■ **Data for this task**
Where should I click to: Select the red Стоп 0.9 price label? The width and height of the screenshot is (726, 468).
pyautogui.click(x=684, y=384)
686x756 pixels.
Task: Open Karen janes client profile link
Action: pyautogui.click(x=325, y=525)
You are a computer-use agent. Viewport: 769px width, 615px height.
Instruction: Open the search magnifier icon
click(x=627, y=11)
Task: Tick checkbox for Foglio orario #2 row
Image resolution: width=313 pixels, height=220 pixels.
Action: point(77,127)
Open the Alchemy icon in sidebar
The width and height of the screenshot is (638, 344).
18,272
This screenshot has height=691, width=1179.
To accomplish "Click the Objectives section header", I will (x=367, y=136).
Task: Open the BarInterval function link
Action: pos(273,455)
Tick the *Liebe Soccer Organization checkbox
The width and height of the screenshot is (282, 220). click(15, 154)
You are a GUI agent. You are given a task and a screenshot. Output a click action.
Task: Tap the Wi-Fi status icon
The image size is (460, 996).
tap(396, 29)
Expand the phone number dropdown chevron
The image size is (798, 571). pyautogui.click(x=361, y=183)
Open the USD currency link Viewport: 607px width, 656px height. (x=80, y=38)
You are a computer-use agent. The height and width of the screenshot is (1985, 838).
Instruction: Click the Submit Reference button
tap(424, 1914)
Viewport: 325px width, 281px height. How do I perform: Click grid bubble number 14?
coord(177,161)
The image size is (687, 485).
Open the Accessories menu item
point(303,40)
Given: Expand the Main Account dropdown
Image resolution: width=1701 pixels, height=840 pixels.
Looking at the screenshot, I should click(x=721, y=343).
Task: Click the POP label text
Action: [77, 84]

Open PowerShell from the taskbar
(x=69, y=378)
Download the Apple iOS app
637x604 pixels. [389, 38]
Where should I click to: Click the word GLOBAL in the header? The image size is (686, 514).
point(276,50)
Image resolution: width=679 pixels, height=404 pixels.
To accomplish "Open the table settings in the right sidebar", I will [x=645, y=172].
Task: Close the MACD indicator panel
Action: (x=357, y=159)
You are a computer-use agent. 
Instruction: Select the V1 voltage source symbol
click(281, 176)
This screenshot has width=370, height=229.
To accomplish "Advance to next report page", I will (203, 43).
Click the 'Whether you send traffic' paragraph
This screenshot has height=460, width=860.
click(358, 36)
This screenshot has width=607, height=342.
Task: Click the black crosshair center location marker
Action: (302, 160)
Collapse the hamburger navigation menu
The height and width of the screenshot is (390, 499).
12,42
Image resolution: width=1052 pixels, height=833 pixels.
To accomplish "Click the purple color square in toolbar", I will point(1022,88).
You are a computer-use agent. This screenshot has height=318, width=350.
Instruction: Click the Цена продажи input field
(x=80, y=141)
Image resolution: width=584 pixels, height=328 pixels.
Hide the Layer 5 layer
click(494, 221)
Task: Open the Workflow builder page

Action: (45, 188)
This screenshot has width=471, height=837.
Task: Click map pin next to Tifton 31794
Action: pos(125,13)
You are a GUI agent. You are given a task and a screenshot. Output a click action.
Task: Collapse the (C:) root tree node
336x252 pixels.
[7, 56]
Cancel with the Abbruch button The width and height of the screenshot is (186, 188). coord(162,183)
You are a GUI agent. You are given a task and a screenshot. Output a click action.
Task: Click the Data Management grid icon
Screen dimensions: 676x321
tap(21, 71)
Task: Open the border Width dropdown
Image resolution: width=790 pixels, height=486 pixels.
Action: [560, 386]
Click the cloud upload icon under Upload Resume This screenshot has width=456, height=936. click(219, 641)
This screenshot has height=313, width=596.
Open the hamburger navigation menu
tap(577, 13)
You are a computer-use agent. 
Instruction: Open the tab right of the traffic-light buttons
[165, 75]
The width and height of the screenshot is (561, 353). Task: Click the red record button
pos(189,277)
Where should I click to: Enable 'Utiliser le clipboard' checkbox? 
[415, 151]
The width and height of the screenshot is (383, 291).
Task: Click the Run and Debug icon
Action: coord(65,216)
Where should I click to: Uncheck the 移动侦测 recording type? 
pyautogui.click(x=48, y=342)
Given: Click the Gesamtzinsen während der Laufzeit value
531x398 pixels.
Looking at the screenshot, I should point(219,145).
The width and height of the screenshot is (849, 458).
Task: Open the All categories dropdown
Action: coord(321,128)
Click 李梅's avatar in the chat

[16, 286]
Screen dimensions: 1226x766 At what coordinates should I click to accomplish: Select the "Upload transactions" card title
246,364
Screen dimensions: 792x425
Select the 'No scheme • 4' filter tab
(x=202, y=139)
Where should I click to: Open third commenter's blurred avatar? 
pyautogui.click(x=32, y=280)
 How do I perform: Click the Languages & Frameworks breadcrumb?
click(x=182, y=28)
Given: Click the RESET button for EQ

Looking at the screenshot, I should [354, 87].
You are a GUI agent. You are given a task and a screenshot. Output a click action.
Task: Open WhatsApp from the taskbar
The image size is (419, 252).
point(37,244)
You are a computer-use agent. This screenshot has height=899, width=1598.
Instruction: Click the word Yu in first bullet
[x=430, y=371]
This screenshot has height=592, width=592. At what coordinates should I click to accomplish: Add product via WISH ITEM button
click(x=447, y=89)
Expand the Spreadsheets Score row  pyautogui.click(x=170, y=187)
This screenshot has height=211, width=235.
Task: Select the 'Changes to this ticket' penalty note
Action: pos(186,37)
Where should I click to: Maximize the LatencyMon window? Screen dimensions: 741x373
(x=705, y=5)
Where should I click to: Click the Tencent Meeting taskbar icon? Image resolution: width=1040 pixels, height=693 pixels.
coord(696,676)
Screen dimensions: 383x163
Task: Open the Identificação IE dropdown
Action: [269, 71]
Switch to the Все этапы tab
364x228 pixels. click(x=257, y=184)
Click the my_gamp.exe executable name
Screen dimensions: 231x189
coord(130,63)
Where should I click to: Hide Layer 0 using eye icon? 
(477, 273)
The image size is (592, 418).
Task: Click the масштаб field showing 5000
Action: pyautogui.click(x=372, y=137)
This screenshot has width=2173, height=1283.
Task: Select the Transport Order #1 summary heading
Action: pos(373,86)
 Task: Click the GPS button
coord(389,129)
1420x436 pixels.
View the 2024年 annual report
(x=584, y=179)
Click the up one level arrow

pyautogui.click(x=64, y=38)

■ **Work required**
Copy each line of the material where "Collapse" is found.

■ **Result of this exercise**
Collapse the hamburger navigation menu
Task: Collapse the (C:) root tree node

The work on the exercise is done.